Aim of the exercise. Update the entries from the line containing "This screenshot has height=714, width=925." through the end by changing "badge" to "tag" and keeping everything else the same. Leave the pictures out of your answer.

** start of Dataset rows **

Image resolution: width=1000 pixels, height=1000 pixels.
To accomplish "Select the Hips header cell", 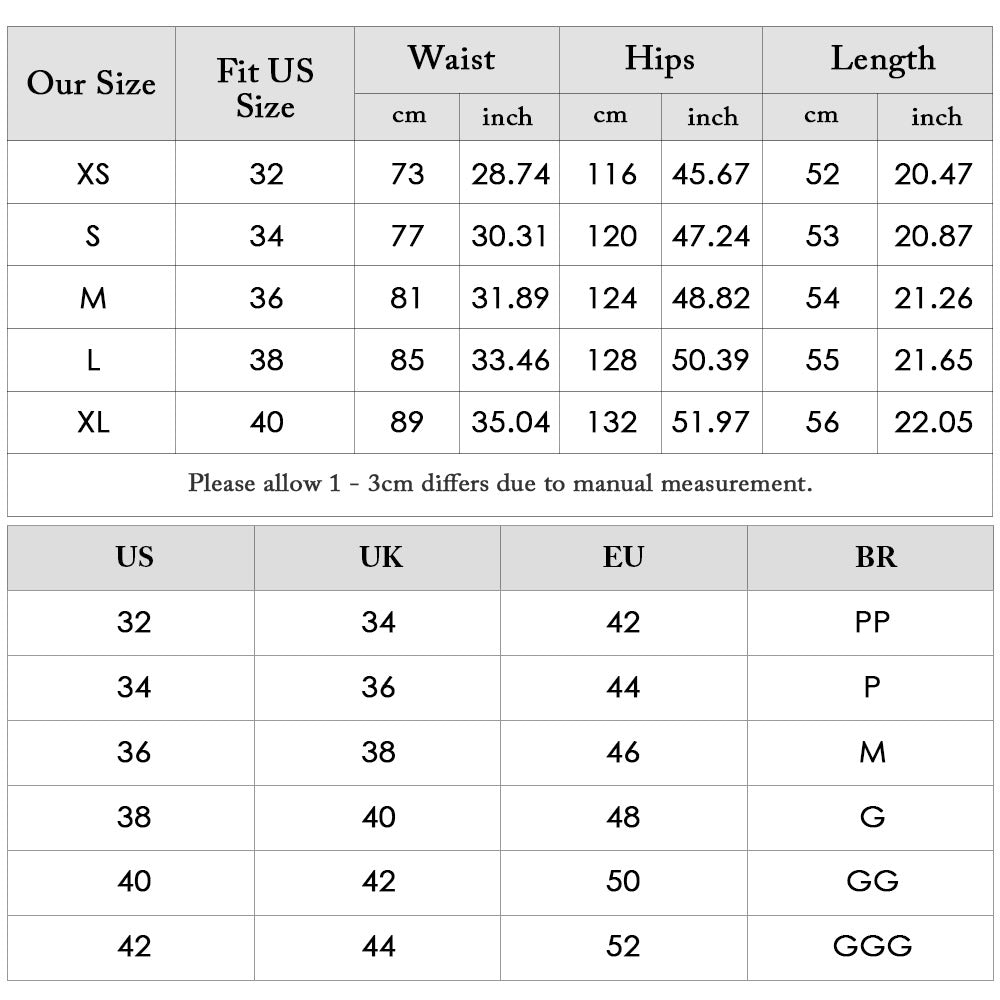I will pos(659,59).
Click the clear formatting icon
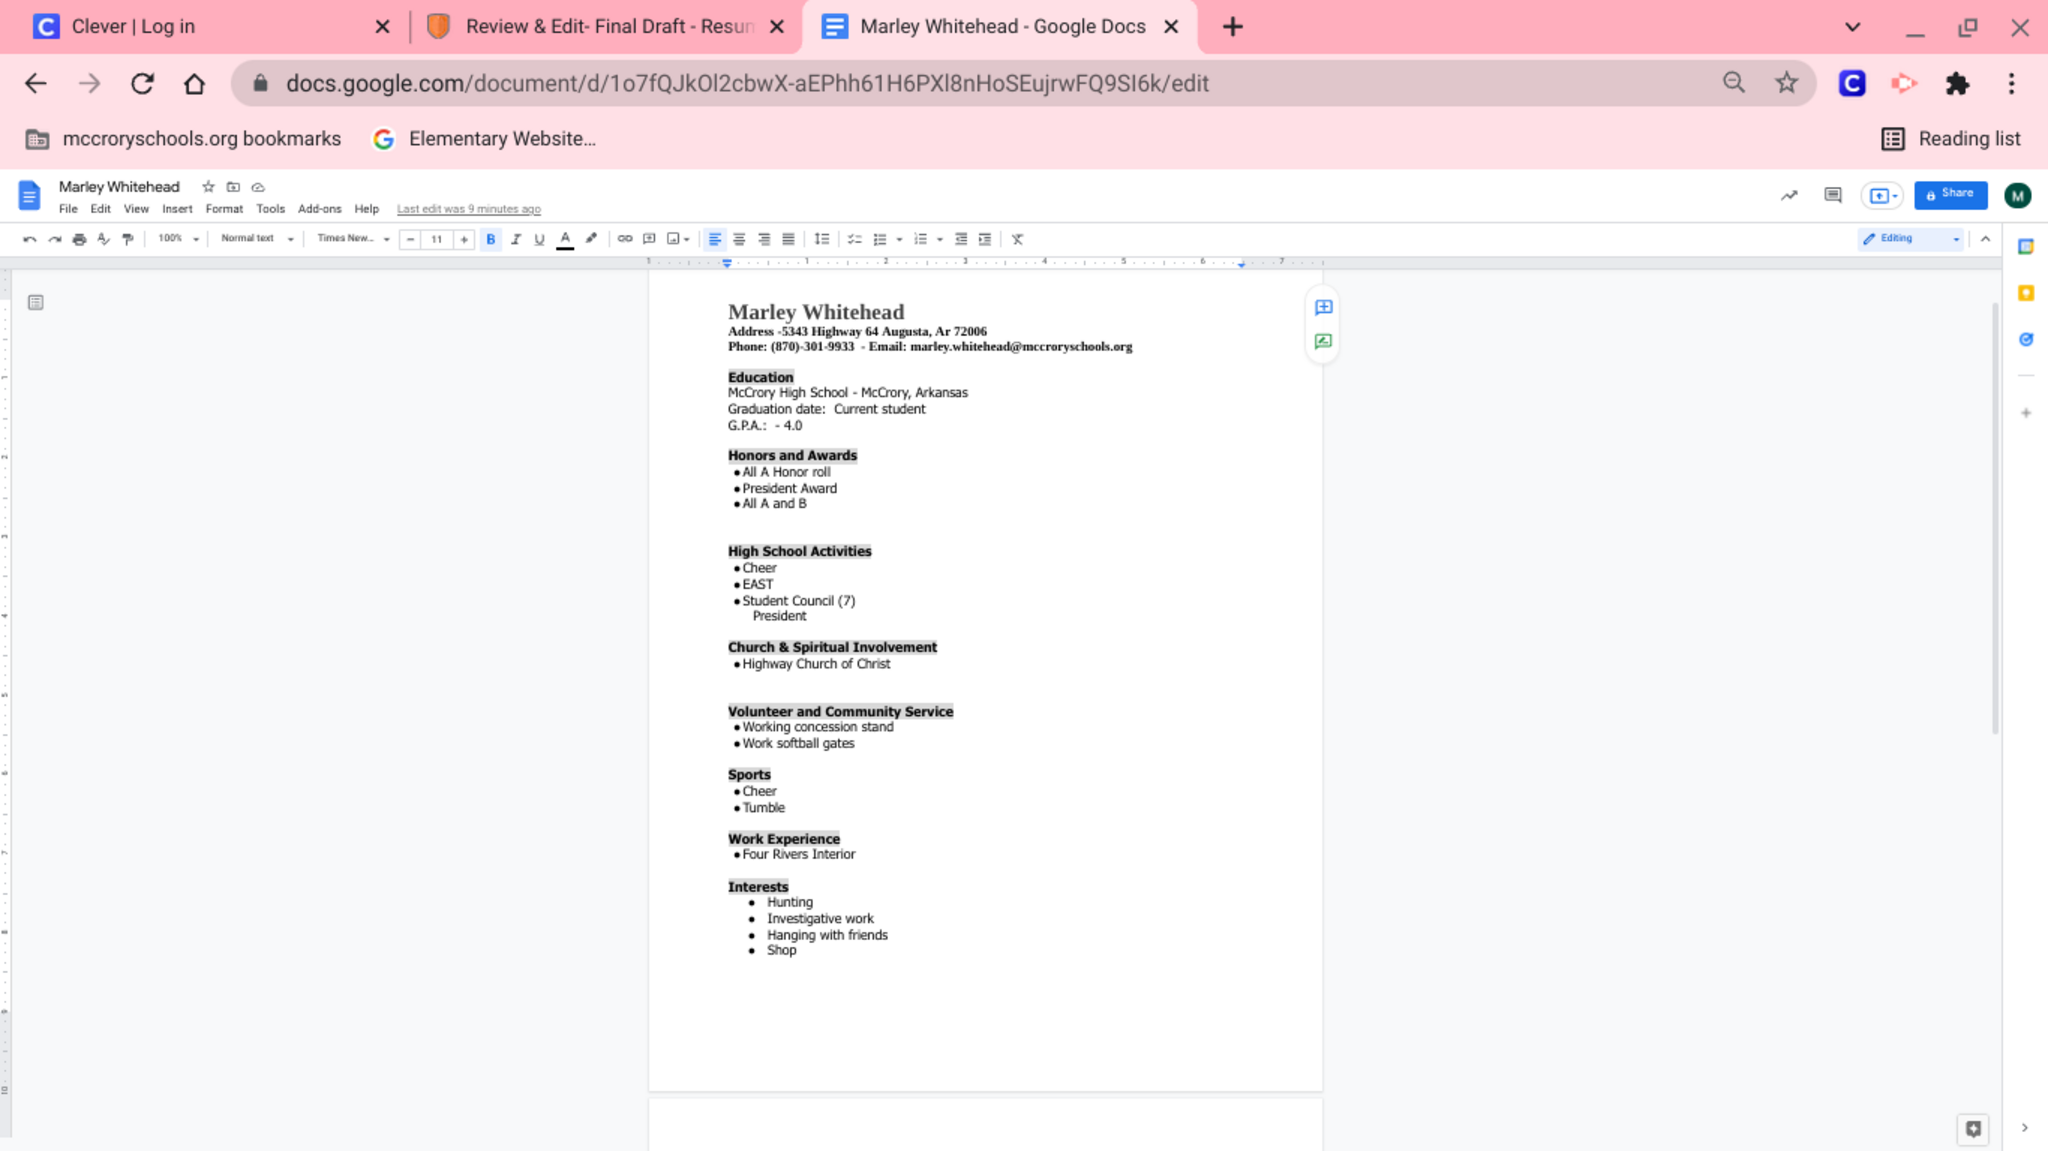Viewport: 2048px width, 1151px height. coord(1017,239)
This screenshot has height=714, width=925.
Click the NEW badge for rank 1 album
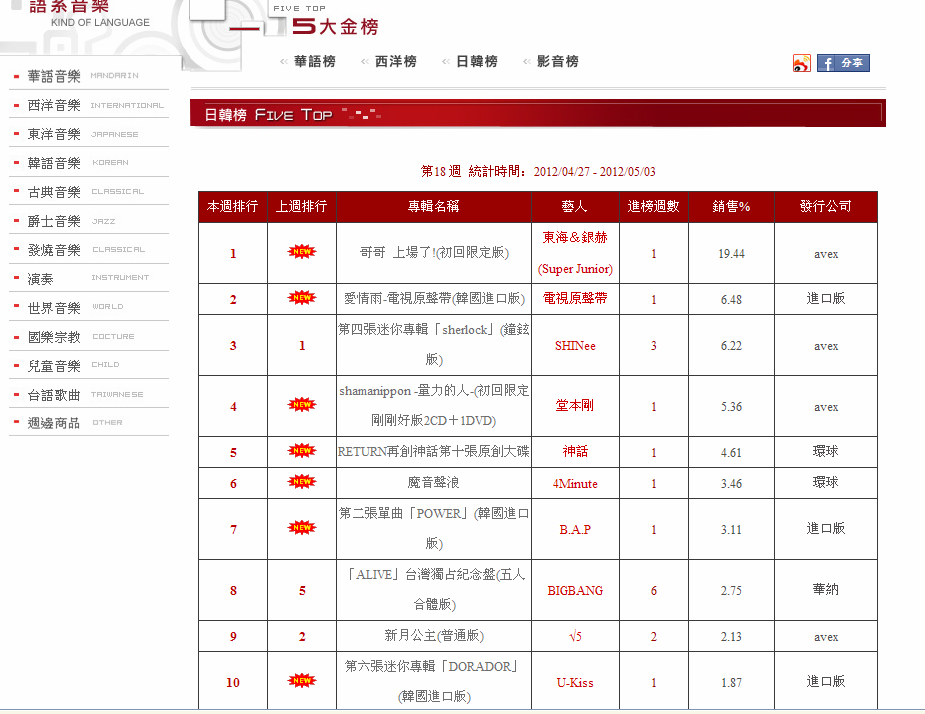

** end of Dataset rows **

Final result.
This screenshot has height=714, width=925.
Click the NEW tag for rank 1 album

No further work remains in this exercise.